__Work order__: Would you write out the whole listing below exactly as given?

__Records__:

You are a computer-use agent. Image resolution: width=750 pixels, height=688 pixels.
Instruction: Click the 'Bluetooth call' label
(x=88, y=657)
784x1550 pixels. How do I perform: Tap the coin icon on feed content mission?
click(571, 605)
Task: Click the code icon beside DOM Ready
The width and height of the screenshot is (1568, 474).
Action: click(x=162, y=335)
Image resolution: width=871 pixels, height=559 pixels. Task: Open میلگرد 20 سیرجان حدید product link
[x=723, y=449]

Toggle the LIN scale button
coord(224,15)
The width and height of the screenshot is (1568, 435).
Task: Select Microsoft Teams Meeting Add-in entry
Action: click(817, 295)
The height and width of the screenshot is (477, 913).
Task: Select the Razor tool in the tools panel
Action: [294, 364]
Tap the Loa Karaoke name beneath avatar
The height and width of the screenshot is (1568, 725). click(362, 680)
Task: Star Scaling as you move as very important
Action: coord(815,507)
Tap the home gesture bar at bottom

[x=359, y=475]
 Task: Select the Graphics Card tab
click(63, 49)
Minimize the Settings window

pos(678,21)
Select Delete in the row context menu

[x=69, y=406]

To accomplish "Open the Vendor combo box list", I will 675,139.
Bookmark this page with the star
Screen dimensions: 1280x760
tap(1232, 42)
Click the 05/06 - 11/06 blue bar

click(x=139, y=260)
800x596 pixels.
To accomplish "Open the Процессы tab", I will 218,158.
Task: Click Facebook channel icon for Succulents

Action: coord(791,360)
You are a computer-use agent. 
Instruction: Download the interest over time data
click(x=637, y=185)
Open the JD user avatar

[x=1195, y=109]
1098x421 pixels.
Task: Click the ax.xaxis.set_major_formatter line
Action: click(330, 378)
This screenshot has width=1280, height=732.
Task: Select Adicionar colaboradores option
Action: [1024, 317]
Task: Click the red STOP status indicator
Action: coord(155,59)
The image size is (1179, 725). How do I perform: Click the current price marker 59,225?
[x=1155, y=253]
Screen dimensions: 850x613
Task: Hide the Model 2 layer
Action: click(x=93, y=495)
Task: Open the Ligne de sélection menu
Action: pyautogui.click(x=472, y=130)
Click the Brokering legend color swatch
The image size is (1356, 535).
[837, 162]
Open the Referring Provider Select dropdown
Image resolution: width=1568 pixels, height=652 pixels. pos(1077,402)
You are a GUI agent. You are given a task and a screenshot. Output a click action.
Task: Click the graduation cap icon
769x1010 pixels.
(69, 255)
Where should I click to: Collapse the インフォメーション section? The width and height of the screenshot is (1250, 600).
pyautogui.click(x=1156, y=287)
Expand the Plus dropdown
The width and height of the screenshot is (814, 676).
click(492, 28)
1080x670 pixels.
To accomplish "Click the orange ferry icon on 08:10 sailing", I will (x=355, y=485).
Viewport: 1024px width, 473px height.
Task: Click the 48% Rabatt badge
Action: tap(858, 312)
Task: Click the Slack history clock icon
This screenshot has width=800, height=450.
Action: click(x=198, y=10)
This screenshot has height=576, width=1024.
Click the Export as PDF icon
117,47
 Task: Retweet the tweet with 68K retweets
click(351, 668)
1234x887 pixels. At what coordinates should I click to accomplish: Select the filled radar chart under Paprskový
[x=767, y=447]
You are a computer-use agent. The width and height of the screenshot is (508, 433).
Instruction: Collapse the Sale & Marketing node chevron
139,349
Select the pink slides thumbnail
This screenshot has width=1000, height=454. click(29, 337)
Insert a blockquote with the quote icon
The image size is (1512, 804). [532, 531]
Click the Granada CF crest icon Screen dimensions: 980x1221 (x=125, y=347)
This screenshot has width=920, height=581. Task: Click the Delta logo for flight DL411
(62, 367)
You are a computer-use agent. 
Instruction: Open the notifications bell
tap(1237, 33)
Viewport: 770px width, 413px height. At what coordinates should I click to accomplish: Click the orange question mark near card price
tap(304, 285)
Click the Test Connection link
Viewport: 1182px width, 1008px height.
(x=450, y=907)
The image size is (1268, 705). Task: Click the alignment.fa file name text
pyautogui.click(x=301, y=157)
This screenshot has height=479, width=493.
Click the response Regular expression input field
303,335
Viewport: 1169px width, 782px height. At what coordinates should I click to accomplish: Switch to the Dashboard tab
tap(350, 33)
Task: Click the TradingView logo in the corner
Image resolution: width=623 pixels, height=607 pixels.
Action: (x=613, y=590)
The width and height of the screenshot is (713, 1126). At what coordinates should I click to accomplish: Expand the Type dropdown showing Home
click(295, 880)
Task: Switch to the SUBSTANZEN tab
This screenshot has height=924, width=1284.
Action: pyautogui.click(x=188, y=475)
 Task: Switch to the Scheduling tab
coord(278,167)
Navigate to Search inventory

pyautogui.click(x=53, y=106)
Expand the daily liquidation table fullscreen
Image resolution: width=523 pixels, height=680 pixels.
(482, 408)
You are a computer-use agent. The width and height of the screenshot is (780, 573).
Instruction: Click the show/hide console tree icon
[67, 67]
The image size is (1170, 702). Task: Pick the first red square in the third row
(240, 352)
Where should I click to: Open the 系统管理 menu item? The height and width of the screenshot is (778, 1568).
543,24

__Solution to this problem__:
You are a computer-use agent. Image resolution: width=750 pixels, height=688 pixels.
Instruction: Click the 'Bluetooth call' label
(x=88, y=657)
784x1550 pixels. How do I perform: Tap the coin icon on feed content mission?
click(571, 605)
Task: Click the code icon beside DOM Ready
The width and height of the screenshot is (1568, 474).
Action: click(x=162, y=335)
Image resolution: width=871 pixels, height=559 pixels. Task: Open میلگرد 20 سیرجان حدید product link
[x=723, y=449]

Toggle the LIN scale button
coord(224,15)
The width and height of the screenshot is (1568, 435).
Task: Select Microsoft Teams Meeting Add-in entry
Action: click(817, 295)
The height and width of the screenshot is (477, 913).
Task: Select the Razor tool in the tools panel
Action: [294, 364]
Tap the Loa Karaoke name beneath avatar
The height and width of the screenshot is (1568, 725). click(362, 680)
Task: Star Scaling as you move as very important
Action: coord(815,507)
Tap the home gesture bar at bottom

[x=359, y=475]
 Task: Select the Graphics Card tab
click(63, 49)
Minimize the Settings window

pos(678,21)
Select Delete in the row context menu

[x=69, y=406]

To accomplish "Open the Vendor combo box list", I will 675,139.
Bookmark this page with the star
Screen dimensions: 1280x760
tap(1232, 42)
Click the 05/06 - 11/06 blue bar

click(x=139, y=260)
800x596 pixels.
To accomplish "Open the Процессы tab", I will 218,158.
Task: Click Facebook channel icon for Succulents

Action: coord(791,360)
You are a computer-use agent. 
Instruction: Download the interest over time data
click(x=637, y=185)
Open the JD user avatar

[x=1195, y=109]
1098x421 pixels.
Task: Click the ax.xaxis.set_major_formatter line
Action: click(330, 378)
This screenshot has width=1280, height=732.
Task: Select Adicionar colaboradores option
Action: [1024, 317]
Task: Click the red STOP status indicator
Action: coord(155,59)
The image size is (1179, 725). How do I perform: Click the current price marker 59,225?
[x=1155, y=253]
Screen dimensions: 850x613
Task: Hide the Model 2 layer
Action: click(x=93, y=495)
Task: Open the Ligne de sélection menu
Action: pyautogui.click(x=472, y=130)
Click the Brokering legend color swatch
The image size is (1356, 535).
[837, 162]
Open the Referring Provider Select dropdown
Image resolution: width=1568 pixels, height=652 pixels. pos(1077,402)
You are a GUI agent. You are given a task and a screenshot. Output a click action.
Task: Click the graduation cap icon
769x1010 pixels.
(69, 255)
Where should I click to: Collapse the インフォメーション section? The width and height of the screenshot is (1250, 600).
pyautogui.click(x=1156, y=287)
Expand the Plus dropdown
The width and height of the screenshot is (814, 676).
click(492, 28)
1080x670 pixels.
To accomplish "Click the orange ferry icon on 08:10 sailing", I will (x=355, y=485).
Viewport: 1024px width, 473px height.
Task: Click the 48% Rabatt badge
Action: tap(858, 312)
Task: Click the Slack history clock icon
This screenshot has width=800, height=450.
Action: click(x=198, y=10)
This screenshot has height=576, width=1024.
Click the Export as PDF icon
117,47
 Task: Retweet the tweet with 68K retweets
click(351, 668)
1234x887 pixels. At what coordinates should I click to accomplish: Select the filled radar chart under Paprskový
[x=767, y=447]
You are a computer-use agent. The width and height of the screenshot is (508, 433).
Instruction: Collapse the Sale & Marketing node chevron
139,349
Select the pink slides thumbnail
This screenshot has width=1000, height=454. click(29, 337)
Insert a blockquote with the quote icon
The image size is (1512, 804). [532, 531]
Click the Granada CF crest icon Screen dimensions: 980x1221 (x=125, y=347)
This screenshot has width=920, height=581. Task: Click the Delta logo for flight DL411
(62, 367)
You are a computer-use agent. 
Instruction: Open the notifications bell
tap(1237, 33)
Viewport: 770px width, 413px height. At what coordinates should I click to accomplish: Click the orange question mark near card price
tap(304, 285)
Click the Test Connection link
Viewport: 1182px width, 1008px height.
(x=450, y=907)
The image size is (1268, 705). Task: Click the alignment.fa file name text
pyautogui.click(x=301, y=157)
This screenshot has height=479, width=493.
Click the response Regular expression input field
303,335
Viewport: 1169px width, 782px height. At what coordinates should I click to accomplish: Switch to the Dashboard tab
tap(350, 33)
Task: Click the TradingView logo in the corner
Image resolution: width=623 pixels, height=607 pixels.
Action: (x=613, y=590)
The width and height of the screenshot is (713, 1126). At what coordinates should I click to accomplish: Expand the Type dropdown showing Home
click(295, 880)
Task: Switch to the SUBSTANZEN tab
This screenshot has height=924, width=1284.
Action: pyautogui.click(x=188, y=475)
 Task: Switch to the Scheduling tab
coord(278,167)
Navigate to Search inventory

pyautogui.click(x=53, y=106)
Expand the daily liquidation table fullscreen
Image resolution: width=523 pixels, height=680 pixels.
(482, 408)
You are a computer-use agent. The width and height of the screenshot is (780, 573).
Instruction: Click the show/hide console tree icon
[67, 67]
The image size is (1170, 702). Task: Pick the first red square in the third row
(240, 352)
Where should I click to: Open the 系统管理 menu item? The height and width of the screenshot is (778, 1568).
543,24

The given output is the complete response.